Collected data entries:

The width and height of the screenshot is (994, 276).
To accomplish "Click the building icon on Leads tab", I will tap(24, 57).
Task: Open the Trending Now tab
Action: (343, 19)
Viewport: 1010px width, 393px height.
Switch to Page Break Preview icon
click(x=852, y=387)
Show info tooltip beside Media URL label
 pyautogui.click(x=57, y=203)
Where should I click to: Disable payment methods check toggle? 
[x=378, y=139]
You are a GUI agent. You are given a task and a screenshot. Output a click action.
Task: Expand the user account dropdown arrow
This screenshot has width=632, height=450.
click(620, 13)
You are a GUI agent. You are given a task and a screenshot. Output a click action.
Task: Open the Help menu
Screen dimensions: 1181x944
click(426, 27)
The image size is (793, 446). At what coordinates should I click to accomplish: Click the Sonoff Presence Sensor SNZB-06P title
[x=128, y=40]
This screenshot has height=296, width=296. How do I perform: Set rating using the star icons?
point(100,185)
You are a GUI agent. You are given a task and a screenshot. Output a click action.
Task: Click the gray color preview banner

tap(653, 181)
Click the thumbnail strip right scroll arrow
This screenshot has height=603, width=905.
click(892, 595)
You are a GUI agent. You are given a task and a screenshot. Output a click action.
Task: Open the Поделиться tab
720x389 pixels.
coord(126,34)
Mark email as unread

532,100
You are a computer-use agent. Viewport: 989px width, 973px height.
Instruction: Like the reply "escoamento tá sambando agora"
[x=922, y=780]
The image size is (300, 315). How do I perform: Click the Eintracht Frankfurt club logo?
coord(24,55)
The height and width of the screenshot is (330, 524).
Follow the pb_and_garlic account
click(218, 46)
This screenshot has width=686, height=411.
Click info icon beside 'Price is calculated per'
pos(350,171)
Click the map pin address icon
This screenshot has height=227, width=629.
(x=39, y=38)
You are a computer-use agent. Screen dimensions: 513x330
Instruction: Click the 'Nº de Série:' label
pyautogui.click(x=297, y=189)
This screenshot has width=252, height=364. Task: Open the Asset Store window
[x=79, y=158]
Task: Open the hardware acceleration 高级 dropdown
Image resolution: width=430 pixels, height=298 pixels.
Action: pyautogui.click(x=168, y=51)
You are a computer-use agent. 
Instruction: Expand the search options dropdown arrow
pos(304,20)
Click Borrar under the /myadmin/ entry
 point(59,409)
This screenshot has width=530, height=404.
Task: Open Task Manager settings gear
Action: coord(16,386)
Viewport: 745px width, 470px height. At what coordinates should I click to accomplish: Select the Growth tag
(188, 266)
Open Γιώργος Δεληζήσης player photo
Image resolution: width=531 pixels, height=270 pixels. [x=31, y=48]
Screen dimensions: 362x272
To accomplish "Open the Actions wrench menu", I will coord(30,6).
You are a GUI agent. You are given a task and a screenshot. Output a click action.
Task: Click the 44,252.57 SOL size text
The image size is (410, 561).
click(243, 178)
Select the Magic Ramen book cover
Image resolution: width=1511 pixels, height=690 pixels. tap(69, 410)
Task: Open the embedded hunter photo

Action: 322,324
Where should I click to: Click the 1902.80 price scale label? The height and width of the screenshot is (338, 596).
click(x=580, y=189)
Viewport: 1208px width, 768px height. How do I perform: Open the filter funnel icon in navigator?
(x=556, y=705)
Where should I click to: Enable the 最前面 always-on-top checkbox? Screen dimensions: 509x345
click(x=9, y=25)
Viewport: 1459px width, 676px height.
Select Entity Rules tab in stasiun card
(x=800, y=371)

Task instructions ::
Copy the entries exactly as they appear.

The answer ::
The width and height of the screenshot is (994, 276).
To accomplish "Click the building icon on Leads tab", I will tap(24, 57).
Task: Open the Trending Now tab
Action: (343, 19)
Viewport: 1010px width, 393px height.
Switch to Page Break Preview icon
click(x=852, y=387)
Show info tooltip beside Media URL label
 pyautogui.click(x=57, y=203)
Where should I click to: Disable payment methods check toggle? 
[x=378, y=139]
You are a GUI agent. You are given a task and a screenshot. Output a click action.
Task: Expand the user account dropdown arrow
This screenshot has width=632, height=450.
click(620, 13)
You are a GUI agent. You are given a task and a screenshot. Output a click action.
Task: Open the Help menu
Screen dimensions: 1181x944
click(426, 27)
The image size is (793, 446). At what coordinates should I click to accomplish: Click the Sonoff Presence Sensor SNZB-06P title
[x=128, y=40]
This screenshot has height=296, width=296. How do I perform: Set rating using the star icons?
point(100,185)
You are a GUI agent. You are given a task and a screenshot. Output a click action.
Task: Click the gray color preview banner

tap(653, 181)
Click the thumbnail strip right scroll arrow
This screenshot has height=603, width=905.
click(892, 595)
You are a GUI agent. You are given a task and a screenshot. Output a click action.
Task: Open the Поделиться tab
720x389 pixels.
coord(126,34)
Mark email as unread

532,100
You are a computer-use agent. Viewport: 989px width, 973px height.
Instruction: Like the reply "escoamento tá sambando agora"
[x=922, y=780]
The image size is (300, 315). How do I perform: Click the Eintracht Frankfurt club logo?
coord(24,55)
The height and width of the screenshot is (330, 524).
Follow the pb_and_garlic account
click(218, 46)
This screenshot has width=686, height=411.
Click info icon beside 'Price is calculated per'
pos(350,171)
Click the map pin address icon
This screenshot has height=227, width=629.
(x=39, y=38)
You are a computer-use agent. Screen dimensions: 513x330
Instruction: Click the 'Nº de Série:' label
pyautogui.click(x=297, y=189)
This screenshot has width=252, height=364. Task: Open the Asset Store window
[x=79, y=158]
Task: Open the hardware acceleration 高级 dropdown
Image resolution: width=430 pixels, height=298 pixels.
Action: pyautogui.click(x=168, y=51)
You are a computer-use agent. 
Instruction: Expand the search options dropdown arrow
pos(304,20)
Click Borrar under the /myadmin/ entry
 point(59,409)
This screenshot has width=530, height=404.
Task: Open Task Manager settings gear
Action: coord(16,386)
Viewport: 745px width, 470px height. At what coordinates should I click to accomplish: Select the Growth tag
(188, 266)
Open Γιώργος Δεληζήσης player photo
Image resolution: width=531 pixels, height=270 pixels. [x=31, y=48]
Screen dimensions: 362x272
To accomplish "Open the Actions wrench menu", I will coord(30,6).
You are a GUI agent. You are given a task and a screenshot. Output a click action.
Task: Click the 44,252.57 SOL size text
The image size is (410, 561).
click(243, 178)
Select the Magic Ramen book cover
Image resolution: width=1511 pixels, height=690 pixels. tap(69, 410)
Task: Open the embedded hunter photo

Action: 322,324
Where should I click to: Click the 1902.80 price scale label? The height and width of the screenshot is (338, 596).
click(x=580, y=189)
Viewport: 1208px width, 768px height. How do I perform: Open the filter funnel icon in navigator?
(x=556, y=705)
Where should I click to: Enable the 最前面 always-on-top checkbox? Screen dimensions: 509x345
click(x=9, y=25)
Viewport: 1459px width, 676px height.
Select Entity Rules tab in stasiun card
(x=800, y=371)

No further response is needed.